EL PALACETE
La estancia estaba saturada de olor a pus y desinfectantes, que se hermanaban creando una atmósfera difícilmente respirable.
En la cama con dosel del fondo, en suaves sábanas de seda, descansaba el cuerpo de un niño: flaco, descarnado e incoloro cuya respiración era apenas audible.
Un coro se sirvientes permanecían impasibles , esperando ansiosos la visita de la parca, para irse a descansar. Sus apenados padres, cómodamente en sus cálidos butacones rumiaban con tristeza la próxima pérdida; sus ricos ropajes oscuros presagiaban la tragedia.

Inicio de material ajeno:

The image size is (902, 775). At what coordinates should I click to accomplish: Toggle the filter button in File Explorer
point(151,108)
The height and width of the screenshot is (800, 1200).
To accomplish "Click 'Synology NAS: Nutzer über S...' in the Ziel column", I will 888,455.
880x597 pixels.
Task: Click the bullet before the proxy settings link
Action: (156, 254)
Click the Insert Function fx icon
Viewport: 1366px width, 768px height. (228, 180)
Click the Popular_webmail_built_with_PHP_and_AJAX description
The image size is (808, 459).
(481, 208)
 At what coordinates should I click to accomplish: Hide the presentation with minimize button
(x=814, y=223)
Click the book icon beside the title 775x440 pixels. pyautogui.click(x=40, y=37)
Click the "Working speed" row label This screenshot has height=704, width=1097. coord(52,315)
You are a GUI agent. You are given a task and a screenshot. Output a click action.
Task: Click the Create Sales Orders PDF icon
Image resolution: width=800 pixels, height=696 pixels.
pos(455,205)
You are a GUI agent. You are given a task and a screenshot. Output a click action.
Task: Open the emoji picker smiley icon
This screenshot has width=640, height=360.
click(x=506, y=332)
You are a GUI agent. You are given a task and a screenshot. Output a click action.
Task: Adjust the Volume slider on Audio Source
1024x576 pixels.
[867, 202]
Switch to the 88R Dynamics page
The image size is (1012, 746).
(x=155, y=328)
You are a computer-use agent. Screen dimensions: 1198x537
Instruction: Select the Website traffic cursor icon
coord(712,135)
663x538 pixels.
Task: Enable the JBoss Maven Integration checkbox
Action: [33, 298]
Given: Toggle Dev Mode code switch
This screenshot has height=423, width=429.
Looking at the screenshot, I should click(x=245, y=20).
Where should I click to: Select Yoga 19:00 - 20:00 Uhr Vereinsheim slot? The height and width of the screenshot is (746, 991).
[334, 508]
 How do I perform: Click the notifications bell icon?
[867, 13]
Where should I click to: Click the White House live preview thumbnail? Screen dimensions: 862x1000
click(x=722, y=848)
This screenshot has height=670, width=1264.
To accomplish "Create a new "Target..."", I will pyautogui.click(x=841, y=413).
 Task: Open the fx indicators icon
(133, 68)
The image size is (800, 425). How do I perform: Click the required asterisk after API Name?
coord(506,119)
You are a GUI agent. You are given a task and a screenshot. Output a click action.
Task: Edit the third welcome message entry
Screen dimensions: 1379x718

El elegante galeno, aburrido pero bien pagado, se acercó al chico, lo auscultó , movió la cabeza y musitó:
- ¡ Lo siento, el chico ha expirado, de un cólico miserere no se salva nadie!
La madre, rompió el sollozos y un coro pagado de plañideras entonó su canto fúnebre. El primogénito había muerto, el heredero del Señor de los Páramos; dueño de vidas y haciendas.
Amortajado por la servidumbre, se colocó su frágil cuerpo en un blanco ataúd, esculpido en madera por un afamado artesano carpintero.
Ya en la tarde, con toda pompa, fue conducido por la fastuosa escalinata del palacio, hasta la carroza mortuoria, blanca de bellas columnas torneadas y labradas, criados con librea y tirado por cuatro caballos inmaculados con bellos plumeros blancos en la testa.
Exequias largas, tediosas, presidida por el máximo jerarca de la iglesia vestido con sus mejores galas. Ya en el cementerio, con la tarde gris y lluviosa. Un magnifico mausoleo de mármol acogería el cuerpo del niño.
Un bello ángel coronaba su ultima morada, un ángel con la fisonomía de su único habitante.
Acabado el rito, los ricos carruajes se alejaron del lugar del duelo.
¡ Aquí por lo menos estará bien acompañado!